> **Given data**:

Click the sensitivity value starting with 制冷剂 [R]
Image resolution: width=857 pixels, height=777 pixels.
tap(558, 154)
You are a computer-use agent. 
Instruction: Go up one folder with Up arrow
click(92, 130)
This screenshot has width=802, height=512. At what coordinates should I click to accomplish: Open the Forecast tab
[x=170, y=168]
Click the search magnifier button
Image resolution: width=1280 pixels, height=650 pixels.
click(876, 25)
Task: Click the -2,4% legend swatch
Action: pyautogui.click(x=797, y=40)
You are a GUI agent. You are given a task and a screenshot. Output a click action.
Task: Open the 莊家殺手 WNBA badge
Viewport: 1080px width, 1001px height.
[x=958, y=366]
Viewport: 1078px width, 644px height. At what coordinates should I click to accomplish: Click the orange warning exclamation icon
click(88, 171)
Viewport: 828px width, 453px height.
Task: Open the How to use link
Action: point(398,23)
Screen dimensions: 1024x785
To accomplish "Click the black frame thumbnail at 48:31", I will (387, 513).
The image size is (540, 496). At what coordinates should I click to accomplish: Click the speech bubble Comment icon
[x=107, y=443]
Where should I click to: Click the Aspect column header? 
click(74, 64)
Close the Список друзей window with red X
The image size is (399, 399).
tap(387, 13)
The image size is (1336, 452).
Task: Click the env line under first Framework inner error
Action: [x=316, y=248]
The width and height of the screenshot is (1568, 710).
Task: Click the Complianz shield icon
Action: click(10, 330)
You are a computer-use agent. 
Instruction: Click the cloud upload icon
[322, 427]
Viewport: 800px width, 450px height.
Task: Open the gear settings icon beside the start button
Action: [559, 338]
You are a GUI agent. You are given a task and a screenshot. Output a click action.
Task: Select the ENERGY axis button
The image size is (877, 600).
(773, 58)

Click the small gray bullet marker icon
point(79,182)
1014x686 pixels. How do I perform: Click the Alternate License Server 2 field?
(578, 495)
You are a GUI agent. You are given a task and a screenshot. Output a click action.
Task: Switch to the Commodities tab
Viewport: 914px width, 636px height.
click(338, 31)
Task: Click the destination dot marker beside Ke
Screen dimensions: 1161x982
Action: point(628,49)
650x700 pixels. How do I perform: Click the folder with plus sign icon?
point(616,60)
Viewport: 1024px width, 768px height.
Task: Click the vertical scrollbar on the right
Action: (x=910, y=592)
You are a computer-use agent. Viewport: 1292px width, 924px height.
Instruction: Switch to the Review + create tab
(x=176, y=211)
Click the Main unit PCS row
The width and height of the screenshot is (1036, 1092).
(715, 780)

> **Goal of the exercise**:
Retyping the data above exactly and in full is the task.

> **Response area**:
Click the sensitivity value starting with 制冷剂 [R]
Image resolution: width=857 pixels, height=777 pixels.
tap(558, 154)
You are a computer-use agent. 
Instruction: Go up one folder with Up arrow
click(92, 130)
This screenshot has width=802, height=512. At what coordinates should I click to accomplish: Open the Forecast tab
[x=170, y=168]
Click the search magnifier button
Image resolution: width=1280 pixels, height=650 pixels.
click(876, 25)
Task: Click the -2,4% legend swatch
Action: pyautogui.click(x=797, y=40)
You are a GUI agent. You are given a task and a screenshot. Output a click action.
Task: Open the 莊家殺手 WNBA badge
Viewport: 1080px width, 1001px height.
[x=958, y=366]
Viewport: 1078px width, 644px height. At what coordinates should I click to accomplish: Click the orange warning exclamation icon
click(88, 171)
Viewport: 828px width, 453px height.
Task: Open the How to use link
Action: point(398,23)
Screen dimensions: 1024x785
To accomplish "Click the black frame thumbnail at 48:31", I will (387, 513).
The image size is (540, 496). At what coordinates should I click to accomplish: Click the speech bubble Comment icon
[x=107, y=443]
Where should I click to: Click the Aspect column header? 
click(74, 64)
Close the Список друзей window with red X
The image size is (399, 399).
tap(387, 13)
The image size is (1336, 452).
Task: Click the env line under first Framework inner error
Action: [x=316, y=248]
The width and height of the screenshot is (1568, 710).
Task: Click the Complianz shield icon
Action: click(10, 330)
You are a computer-use agent. 
Instruction: Click the cloud upload icon
[322, 427]
Viewport: 800px width, 450px height.
Task: Open the gear settings icon beside the start button
Action: [559, 338]
You are a GUI agent. You are given a task and a screenshot. Output a click action.
Task: Select the ENERGY axis button
The image size is (877, 600).
(773, 58)

Click the small gray bullet marker icon
point(79,182)
1014x686 pixels. How do I perform: Click the Alternate License Server 2 field?
(578, 495)
You are a GUI agent. You are given a task and a screenshot. Output a click action.
Task: Switch to the Commodities tab
Viewport: 914px width, 636px height.
click(338, 31)
Task: Click the destination dot marker beside Ke
Screen dimensions: 1161x982
Action: point(628,49)
650x700 pixels. How do I perform: Click the folder with plus sign icon?
point(616,60)
Viewport: 1024px width, 768px height.
Task: Click the vertical scrollbar on the right
Action: (x=910, y=592)
You are a computer-use agent. Viewport: 1292px width, 924px height.
Instruction: Switch to the Review + create tab
(x=176, y=211)
Click the Main unit PCS row
The width and height of the screenshot is (1036, 1092).
(715, 780)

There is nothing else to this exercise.